The word was flat, cold, and hurt his heart. Magnus frowned, his heart wounded. He kept it from his voice.
"Why not? You obviously don't want to go home-"
"I want to be alone," he growled. Magnus frowned.
"Well too damn bad." Alec looked up at him for the first time, angry. "If I can't be with you when I want to be then you can't be alone when you want to."
Alec was pale, lips purple and shaking, nose pinked, eyes ringed and puffy. He stood, his hood falling back.
"Go away, Magnus," he demanded.
"No," he said firmly.
"Make me." Before Magnus could blink, or process what was happening Alec had him pinned to the ground, a seraph blade at his throat. It burned and sizzled against his neck. He stared up at Alec, wincing in pain.
"You really want me to do that?"
"Alexander!" He gasped. "You-you're hurting me!" The anger in Alec's face faded and he jumped away, throwing the knife. Magnus stood, touching the burn on his neck, tears in his eyes that were quickly swallowed.
"Sorry," he said, shaking his head. "I'm sorry." Magnus touched the burn, looking at the blood on the tips of his fingers.
"What the fuck is wrong with you?" He asked. Alec looked at him for a beat before rushing him again, slamming him against the tree.
"You know what's wrong with me?" He hissed. Magnus didn't move, just looked at him. "I'm a faggot, a freak. Just like you!"
"Yes," he said simply. The rage built in Alec's eyes.
"I'm a cocksucking queer, a monster, just like you."
"Yes," just a soft whisper. Alec grabbed his face, forcing their lips together. Magnus let him. He took what he could get, despite of how pathetic it was. Alec didn't usually treat him like this. He was the one that usually called the shots. He usually had to kiss him and make that cute little face blush.
He was anything but cute now. His muscles were rigid, eyes hard. He was a hunter now, looking into the face of something he usually killed. But there were tears in those bright eyes. Self-loathing.

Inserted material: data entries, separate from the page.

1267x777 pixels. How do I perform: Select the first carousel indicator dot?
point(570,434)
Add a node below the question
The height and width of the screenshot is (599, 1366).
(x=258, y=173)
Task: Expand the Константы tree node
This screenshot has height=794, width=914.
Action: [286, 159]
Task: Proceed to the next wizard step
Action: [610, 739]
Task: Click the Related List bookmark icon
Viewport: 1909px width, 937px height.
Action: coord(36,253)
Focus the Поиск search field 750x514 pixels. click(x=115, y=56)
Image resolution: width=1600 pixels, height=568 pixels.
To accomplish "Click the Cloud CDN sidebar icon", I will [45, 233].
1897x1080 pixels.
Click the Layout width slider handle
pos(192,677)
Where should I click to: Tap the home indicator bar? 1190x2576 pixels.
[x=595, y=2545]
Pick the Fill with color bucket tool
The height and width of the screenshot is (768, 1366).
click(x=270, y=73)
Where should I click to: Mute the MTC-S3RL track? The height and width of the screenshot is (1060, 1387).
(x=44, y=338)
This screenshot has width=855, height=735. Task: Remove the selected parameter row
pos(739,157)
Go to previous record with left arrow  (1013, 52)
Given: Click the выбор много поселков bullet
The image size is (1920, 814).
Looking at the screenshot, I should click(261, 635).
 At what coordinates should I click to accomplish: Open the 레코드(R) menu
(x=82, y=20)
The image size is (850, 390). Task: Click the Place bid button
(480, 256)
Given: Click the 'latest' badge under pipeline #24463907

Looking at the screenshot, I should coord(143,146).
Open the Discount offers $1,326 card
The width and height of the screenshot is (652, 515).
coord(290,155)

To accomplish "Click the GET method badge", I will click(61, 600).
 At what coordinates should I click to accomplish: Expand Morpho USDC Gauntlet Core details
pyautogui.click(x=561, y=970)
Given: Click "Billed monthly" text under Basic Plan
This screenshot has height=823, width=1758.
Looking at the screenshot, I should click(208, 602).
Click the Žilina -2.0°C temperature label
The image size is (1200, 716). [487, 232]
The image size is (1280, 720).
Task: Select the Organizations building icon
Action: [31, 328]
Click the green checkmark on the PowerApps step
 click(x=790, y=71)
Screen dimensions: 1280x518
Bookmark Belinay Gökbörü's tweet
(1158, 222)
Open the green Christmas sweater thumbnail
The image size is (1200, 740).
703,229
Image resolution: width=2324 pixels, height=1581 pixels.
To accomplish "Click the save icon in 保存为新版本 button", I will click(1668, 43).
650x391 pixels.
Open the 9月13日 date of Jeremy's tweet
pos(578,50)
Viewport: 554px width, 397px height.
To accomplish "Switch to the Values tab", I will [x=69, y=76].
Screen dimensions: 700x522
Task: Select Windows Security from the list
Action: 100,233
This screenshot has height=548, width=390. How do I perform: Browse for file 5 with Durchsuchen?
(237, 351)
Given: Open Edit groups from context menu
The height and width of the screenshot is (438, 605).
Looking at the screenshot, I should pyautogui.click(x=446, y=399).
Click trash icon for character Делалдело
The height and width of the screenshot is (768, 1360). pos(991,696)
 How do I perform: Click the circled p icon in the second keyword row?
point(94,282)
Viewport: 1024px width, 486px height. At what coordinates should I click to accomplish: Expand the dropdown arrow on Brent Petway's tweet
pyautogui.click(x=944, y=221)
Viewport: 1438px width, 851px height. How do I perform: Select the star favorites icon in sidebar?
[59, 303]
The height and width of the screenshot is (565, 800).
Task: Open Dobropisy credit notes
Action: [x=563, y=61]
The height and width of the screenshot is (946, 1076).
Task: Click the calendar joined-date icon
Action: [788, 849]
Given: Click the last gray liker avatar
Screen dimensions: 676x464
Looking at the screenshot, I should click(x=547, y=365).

"I'm a freak. The way people look at me, I…I blame you. I can't think because of you. I can't even sleep. I'm having dreams with monsters in them. Not nightmares, dreams. Do you know the things you've done to me in those, monster? Freak?" Alec was angry, and he was clouded by that. He didn't see the tears he was making in Magnus's heart as he spoke, didn't see the vulnerability slowly become unveiled as his venomous words met him.
"Alec," he whispered harshly. "Please…stop using that word."
The boy came back to himself then, realized that this wasn't some delusion of hypothermia or the fever he was getting. This was real. As was the nakedness of Magnus's eyes. His soul was right there for him to see and he...he did that. "I…I'm really sorry. I just need some time, okay?"
"TIME?" Magnus barked, incredulous. "You need time? I've given you time! It's been months! How much more time could you possibly need?"
"And there's the problem!" He said, smiling painfully. "That word right there. 'I'. You selfish little prick."
"Selfish?" Alec blanched.
"Yes, do you know what that word means?" Magnus asked, his voice filled with hurt and pain. "Have you ever stopped to wonder what I might need? Or what I want? I've done everything for you. I've tried…I've given you space, I've given you time, I've given you my fucking heart on a platter and you haven't even noticed."
"I'm tired of being a secret. I'm tired of not being able to hold your hand in front of your family, or look at you in a crowded room. Everyone knows, Alec, why are you still hiding from it? From me? Were you just using me, what? God, what I would give to give you one kiss right in front of Jace." Alec flinched at the thought. "There's nothing to be afraid of anymore, so why act like it? Why do you keep running from who you are? Why do I keep getting tossed aside like I'm nothing?"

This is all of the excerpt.